Porém, o modelo estatutário estatal rígido e estático, construído no século passado, vem se revelando insuficiente para oferecer respostas aos novos conflitos.

Por outro lado, imperioso reconhecer que o imbricamento dos critérios de justiça distributiva com justiça comutativa germinou e floresceu pela valorização da solidariedade como um novo horizonte normativo, que se espraiou por todo o sistema jurídico, assim expressamente reconhecido pela Constituição Federal de 1988, como um dos marcos estruturantes da república brasileira, na esteira da Declaração de Filadélfia Aplicado nas relações entre particulares, o princípio constitucional da solidariedade veio respaldar os critérios fixados pela boa-fé objetiva e pela atribuição de função social ao contrato, assim repristinando o conceito de justiça distributiva que lhe é subjacente.

Tais reflexões se revestem de significativa importância neste início do século XXI, pois, ante a crescente insuficiência do modelo estatutário estatal para oferecer respostas à dinamicidade dos desafios trazidos pela revolução digital, a atuação direta dos próprios atores sociais representantes do capital e do trabalho, pela via da negociação coletiva, pode construir caminhos mais ágeis para restaurar a funcionalidade do imbricamento da justiça comutativa com a justiça distributiva, notadamente pelo reconhecimento de que a valorização dos direitos humanos fundamentais nas relações de trabalho não tem natureza assistencial, mas jurídica.

Assim, demanda um novo modelo de atuação sindical e de cultura organizacional das empresas, como muitas já vêm realizando, com a mudança do mindset dos seus sistemas de compliance, pelo reconhecimento da importância da implementação das práticas indicadas pela ESG (Environment Social Governance), pois a governança corporativa não pode mais ser feita de forma isolada, devendo ser operacionalizada em conexão com os valores sociais e ambientais, o que evidentemente envolve as relações de trabalho e inclui o meio ambiente laboral, tanto físico quanto virtual, em sintonia com os objetivos traçados pela Agenda 2030 da ONU.

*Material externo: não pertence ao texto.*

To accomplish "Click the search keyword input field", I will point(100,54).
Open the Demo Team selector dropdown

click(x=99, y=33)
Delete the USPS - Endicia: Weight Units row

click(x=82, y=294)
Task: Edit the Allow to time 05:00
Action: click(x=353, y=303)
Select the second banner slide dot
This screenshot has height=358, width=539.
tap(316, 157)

Embora a mudança seja fator intrínseco à própria vida em sociedade, nossa era contemporânea sofre os efeitos do ritmo frenético destas alterações, que tem levado a um ambiente de crescente instabilidade.

Conforme ressalta o sociólogo Zygmunt Bauman , a sociedade pós-moderna do século XXI é uma sociedade líquida, fluída, caracterizada pela volatilidade e mudança frequente, que por um lado rejeita compromisso e autoridade, mas por outro lado apresenta elevado anseio por segurança, o que leva à situação de permanente conflito na seara trabalhista, pois o “trabalho sem corpo da era do software não mais amarra o capital”, permitindo ao capital “ser extraterritorial, volátil e inconstante (...) o capital pode viajar rápido e leve e sua leveza e mobilidade se tornam as fontes mais importantes de incerteza para todo o resto”, constituindo-se, assim, na sua principal “base de dominação”, o que traz um grande desafio para o modelo dogmático estatutário que imperou no sistema jurídico no século XX.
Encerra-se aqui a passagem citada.